Um ponto crucial é o Estreito de Ormuz, na extremidade sul do Golfo Pérsico, por onde passa 20% do suprimento mundial de petróleo.

O tráfego de navios-tanque foi drasticamente reduzido devido à interrupção dos sistemas de navegação por satélite. Além disso, o Centro de Operações Comerciais Marítimas do Reino Unido relatou ataques a várias embarcações na área, em ambos os lados do estreito, e alertou para o aumento da interferência eletrônica nos sistemas que exibem a localização das embarcações, segundo a AP.

Os Estados Unidos, por sua vez, ordenaram que seus cidadãos deixassem 14 países do Oriente Médio.

"Os golpes mais duros ainda virão das forças armadas americanas", ameaçou o secretário de Estado dos EUA, Marco Rubio, a repórteres antes de informar membros do Congresso sobre a operação no Irã.

Entretanto, bombardeios vindos de Washington e Tel Aviv atingiram o Palácio Golestan em Teerã, um Patrimônio Mundial da Unesco. "O Palácio Golestan, um Patrimônio Mundial da Unesco, foi danificado após um ataque conjunto entre Estados Unidos e Israel", informou a agência de notícias iraniana Mehr, segundo a CNN.

Os mercados globais estão sendo abalados pela disseminação dos conflitos em uma região vital para o fornecimento de energia.

A refinaria de petróleo de Ras Tanura, na Arábia Saudita, também foi atacada por drones, mas suas defesas abateram as aeronaves, disse um porta-voz militar à agência de notícias estatal saudita.
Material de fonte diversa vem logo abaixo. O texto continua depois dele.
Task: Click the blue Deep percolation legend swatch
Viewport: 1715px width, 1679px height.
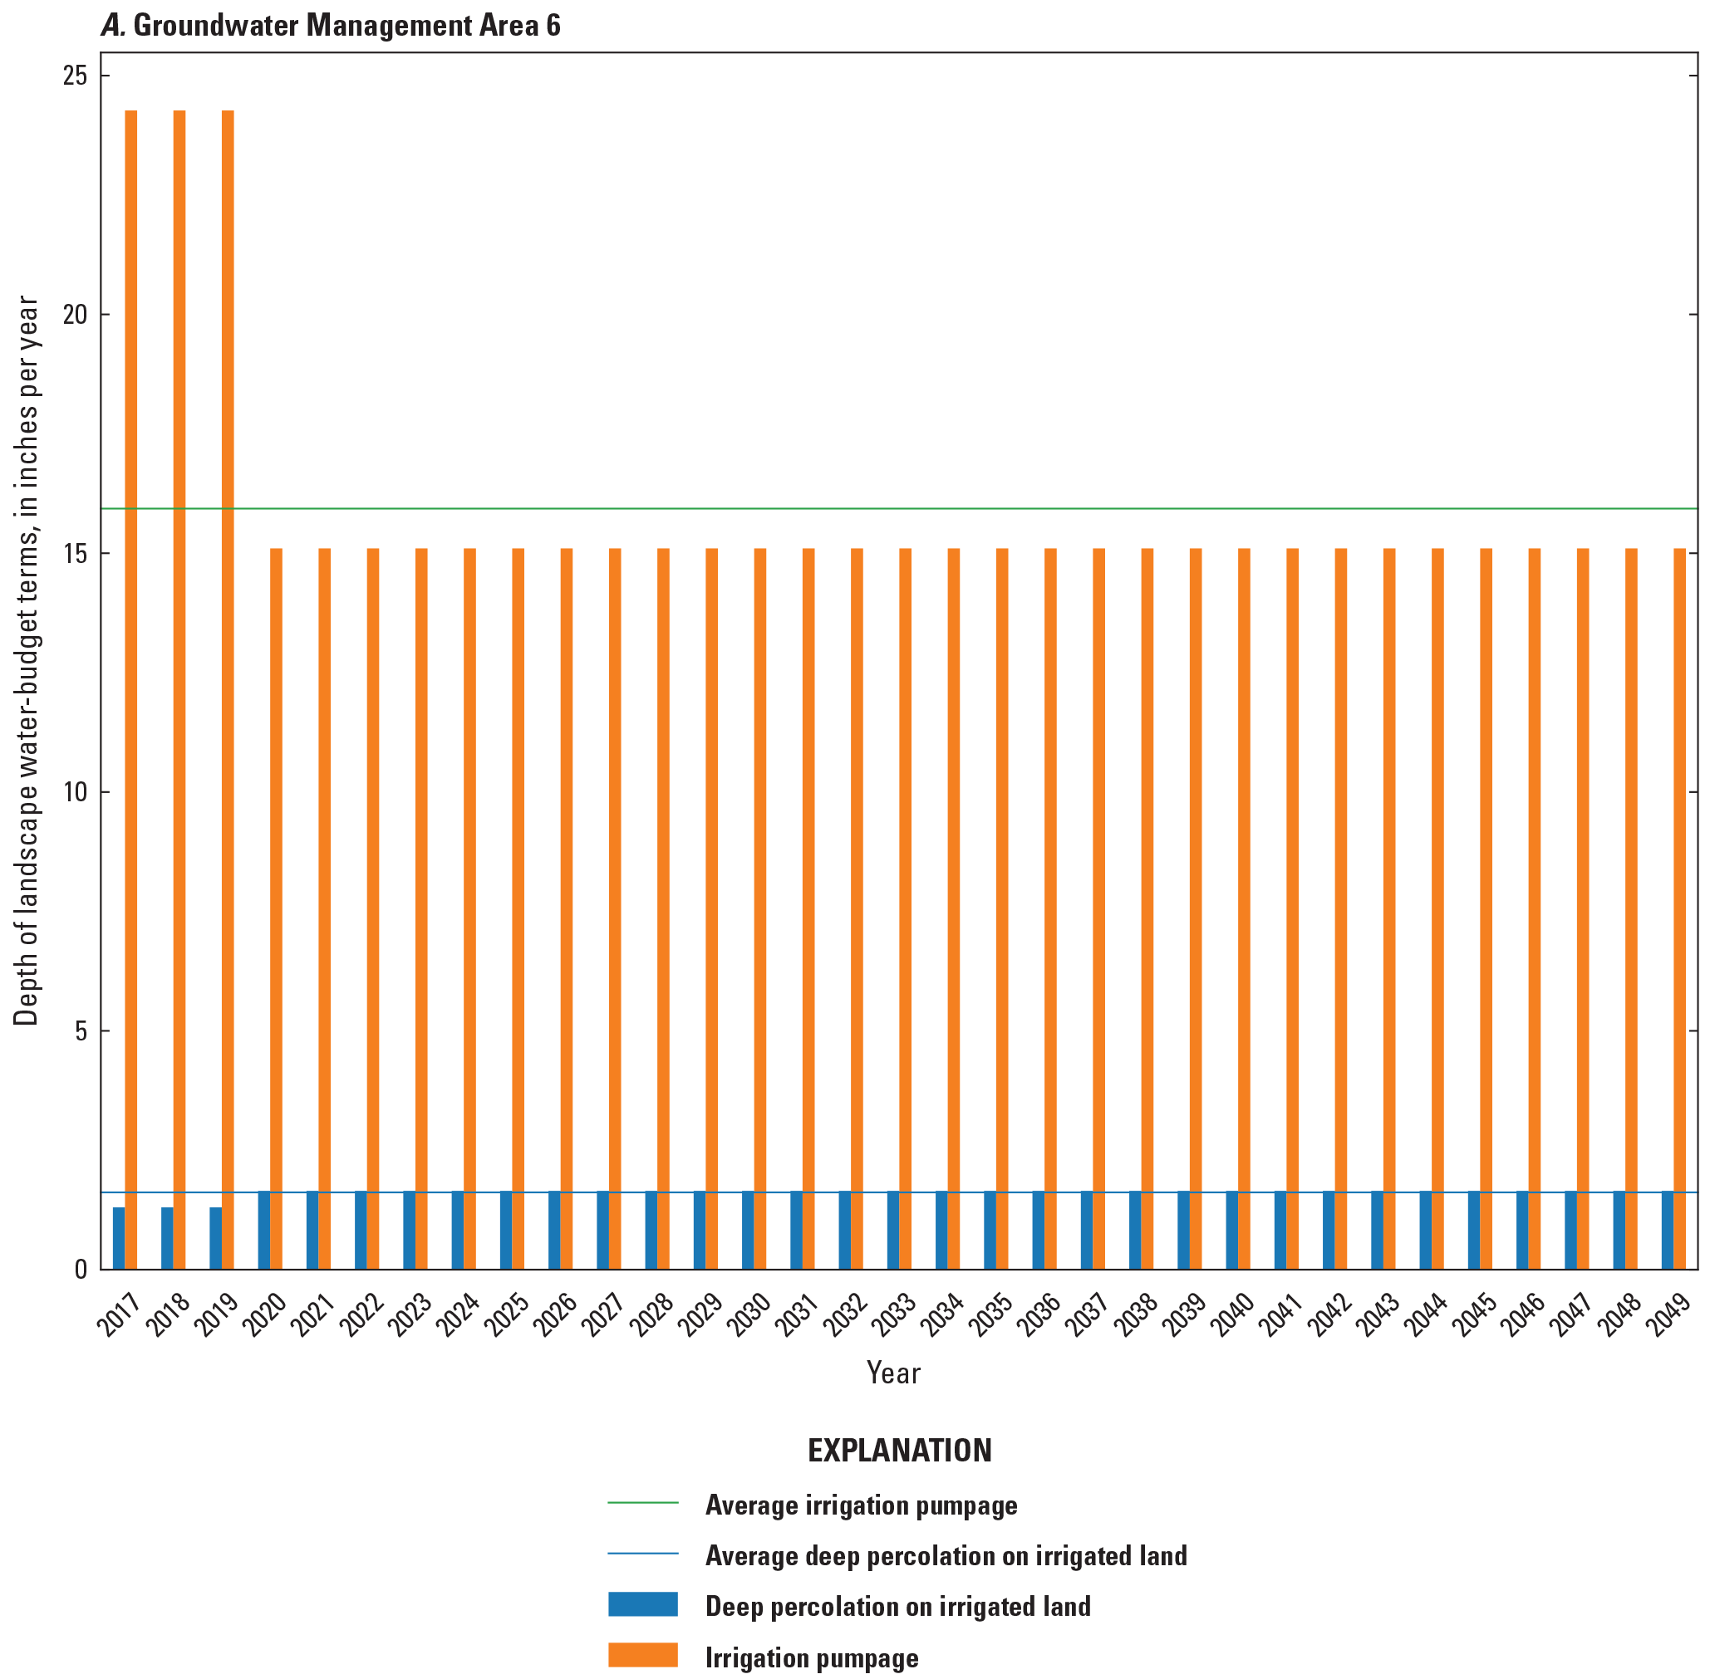Action: tap(642, 1604)
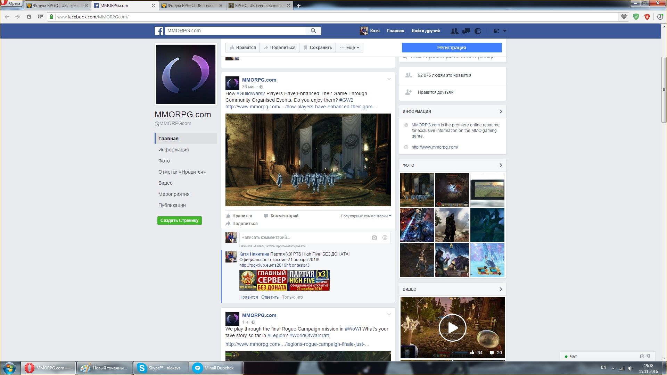
Task: Click Opera bookmark heart icon
Action: (x=624, y=17)
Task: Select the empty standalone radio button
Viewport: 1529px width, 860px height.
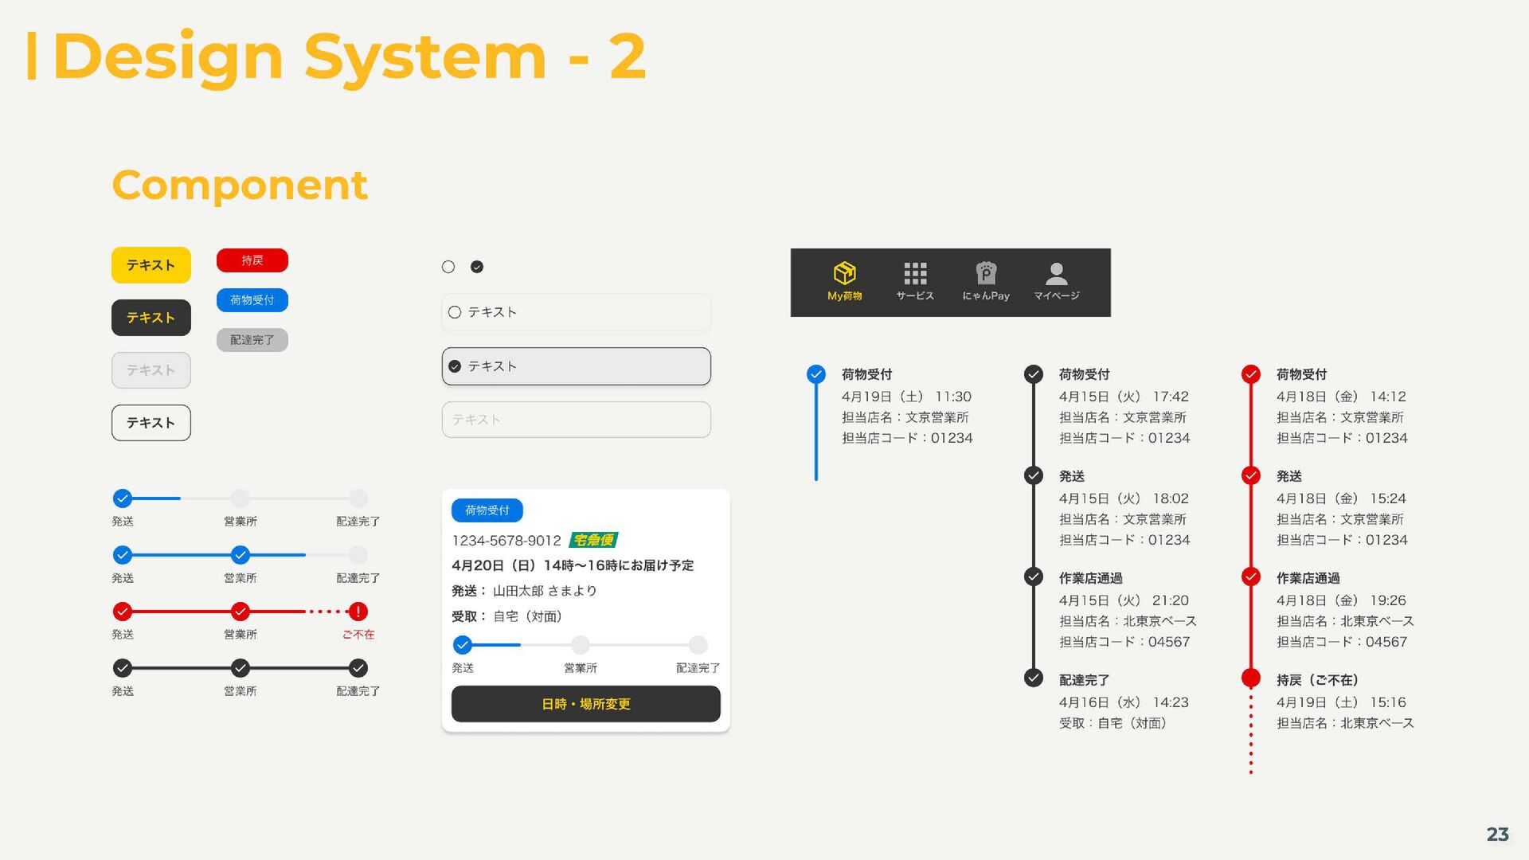Action: point(448,267)
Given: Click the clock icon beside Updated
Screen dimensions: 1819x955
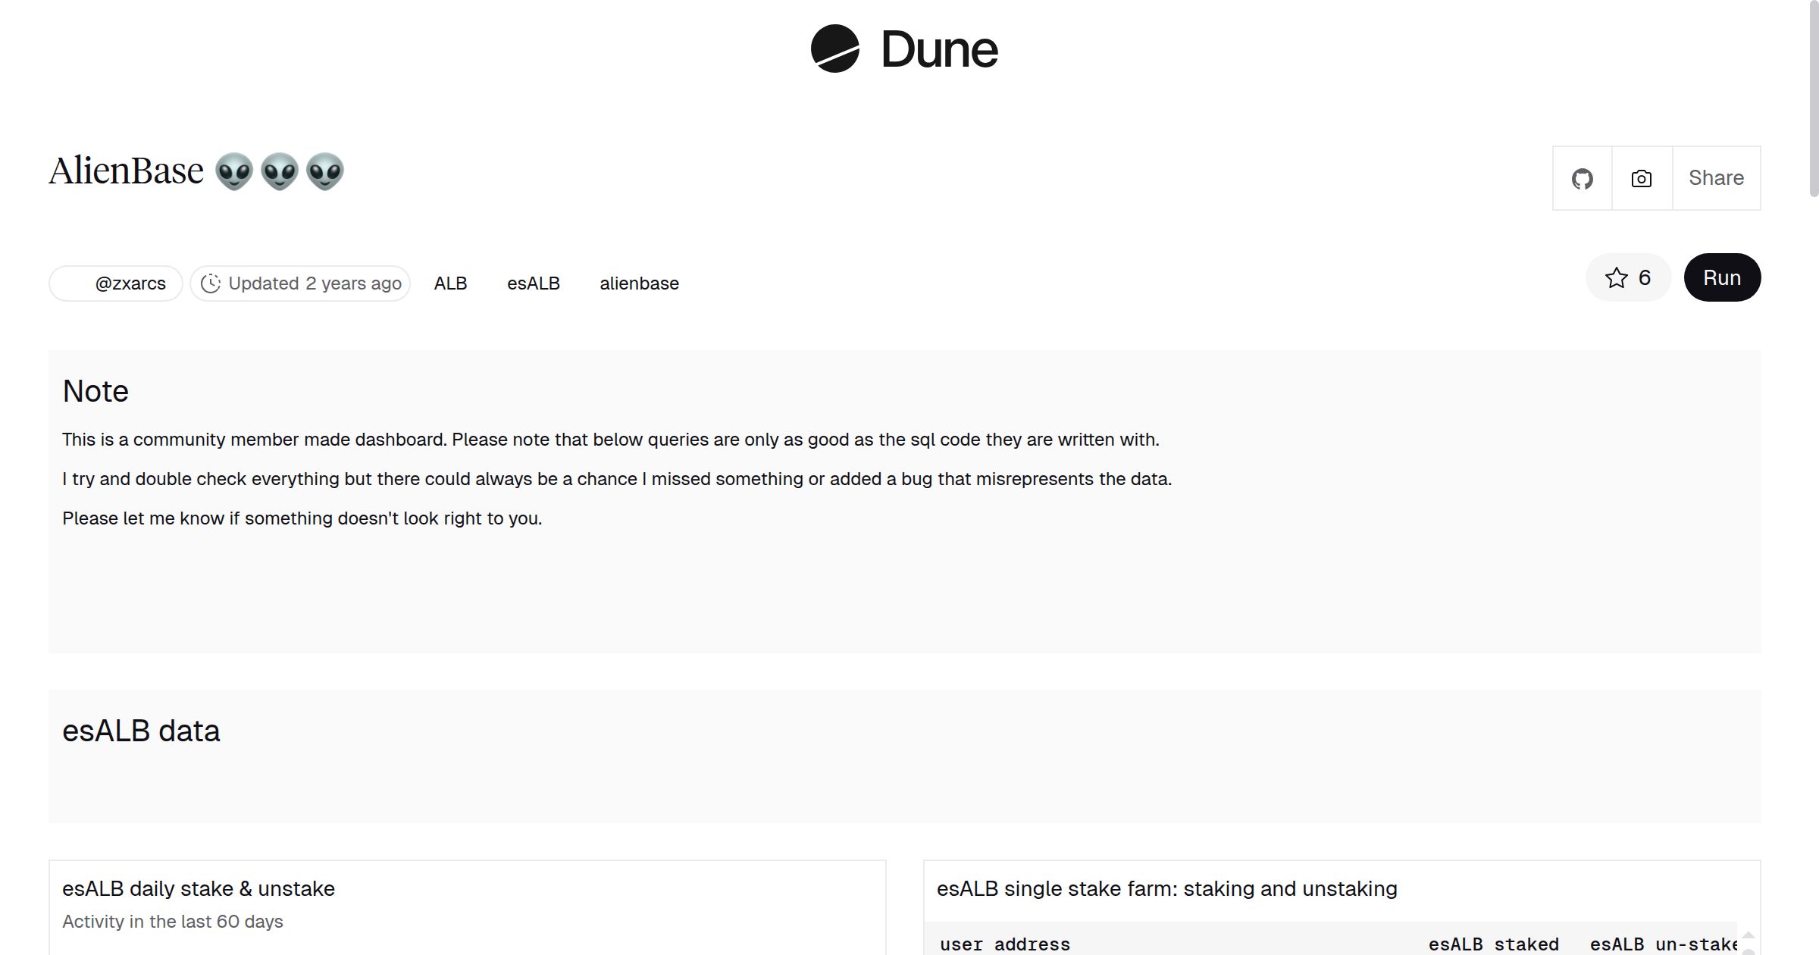Looking at the screenshot, I should [x=211, y=283].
A refinaria tem capacidade para processar mais de meio milhão de barris de petróleo bruto por dia.

Protestos nos EUA

Em diversos locais nos Estados Unidos, milhares de pessoas se reuniram na segunda-feira para denunciar e protestar contra a operação militar conjunta dos EUA e de Israel no Irã.

Em Boston, apesar das baixas temperaturas, manifestantes foram às ruas: um deles, dirigindo-se à multidão, expressou sua oposição a "essas guerras intermináveis, estúpidas, imorais e perigosas", segundo a afiliada da CNN, WCVB.

Na cidade de Nova Iorque, um grupo de manifestantes reuniu-se em Manhattan para um breve protesto antes de marchar pelas ruas, gritando "mãos fora do Irã agora", enquanto carregavam faixas e cartazes.

Protestos semelhantes ocorreram em Chicago, Portland (Oregon) e Madison (Wisconsin).

A Answer Coalition, uma organização contra a guerra e a ocupação, anunciou no fim de semana nas redes sociais que segunda-feira seria um dia nacional de protesto para "Parar a Guerra no Irã".